高齢者が短時間の運動をすると、右脳の特定の領域が活発に働き、判断力を担う左脳の機能を補うことを、筑波大と自治医科大の研究チームが突き止めた。衰えた脳の「代償機能」が運動によって高まる仕組みを世界で初めて解明したという。成果は米科学誌「ニューロバイオロジー・オブ・エイジング」に掲載された。
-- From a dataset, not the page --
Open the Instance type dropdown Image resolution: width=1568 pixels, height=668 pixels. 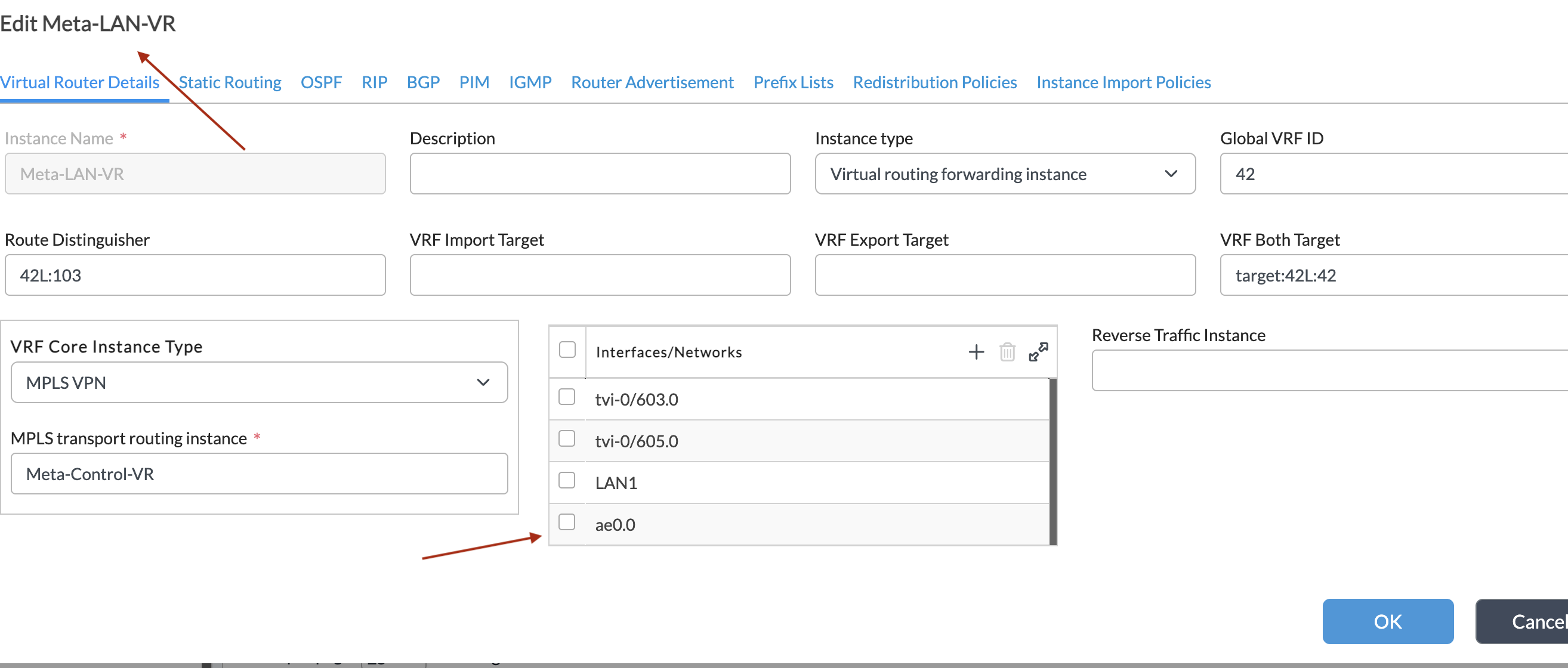1004,174
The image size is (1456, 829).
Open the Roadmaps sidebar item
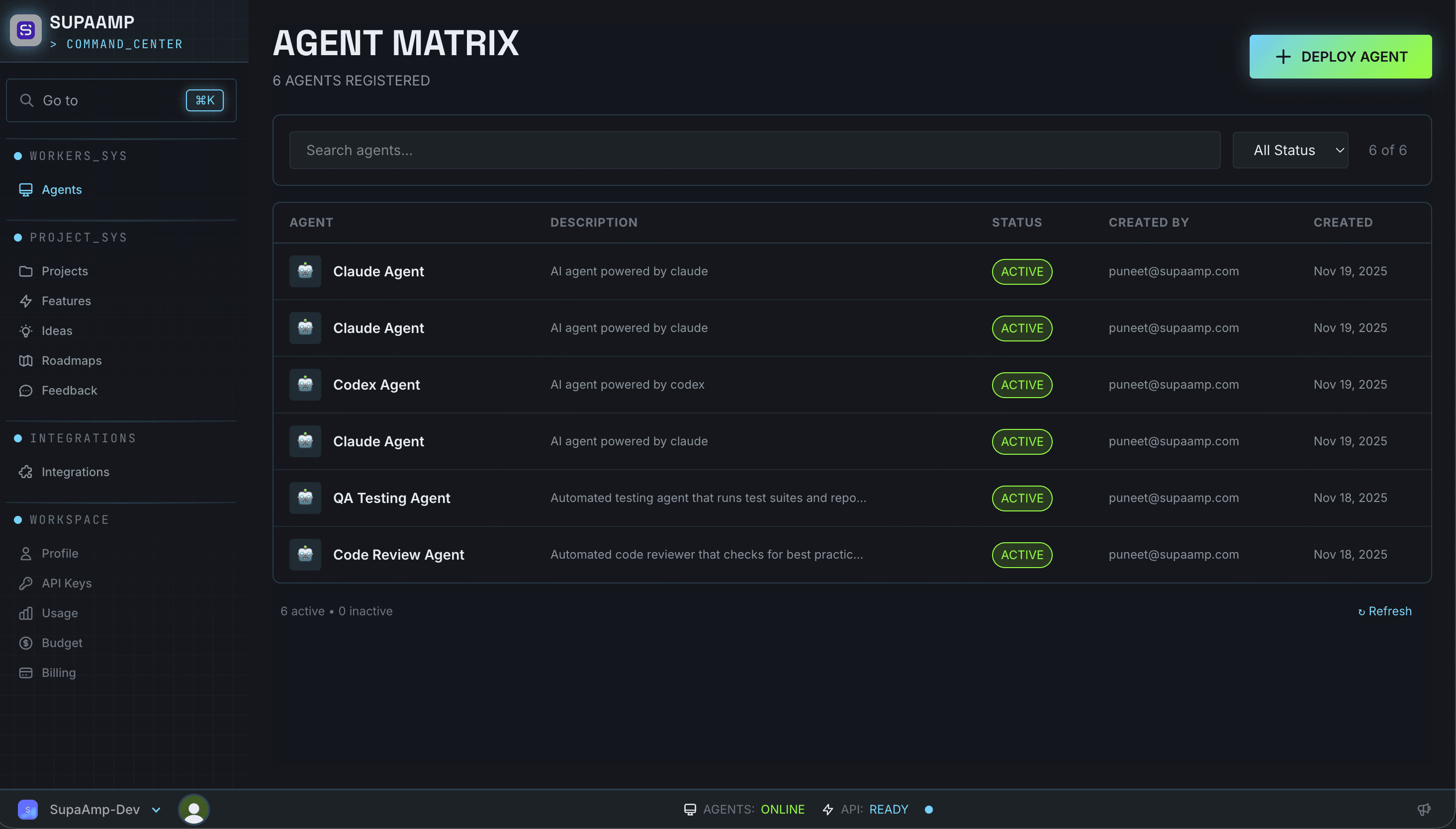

征矢(そや)英昭・筑波大教授(運動生化学)らのチームは、筑波大の学生・院生20人(平均21.5歳)▽茨城県つくば市在住の健康な高齢者16人(同69.3歳)の2班を編成。「あお」など文字の色と意味が一致しているかどうかを判断するテストを解かせ、正答率や判断にかかる時間を集計。さらにテストの後10分間自転車をこぎ、15分間休んで同じテストに再挑戦。脳のどの部位が活発化するかを調べた。

学生班は運動後のテストでは、判断速度が平均50%速くなり、左脳の一部が活発化していたのに対し、高齢者班は、右脳にある「右前頭極」が運動前に比べて活発化し、速度は平均16%向上した。判断力は左脳の一部が担うことから、チームは、高齢者では加齢による脳の機能低下を、別の場所が働くことで補っていると結論付けた。
運動強度は、最大酸素摂取量の半分にあたる「中程度」。習慣的な運動が認知機能を高めることは知られているが、一過性の運動が直接、脳に作用するメカニズムはよく分かっていなかったという。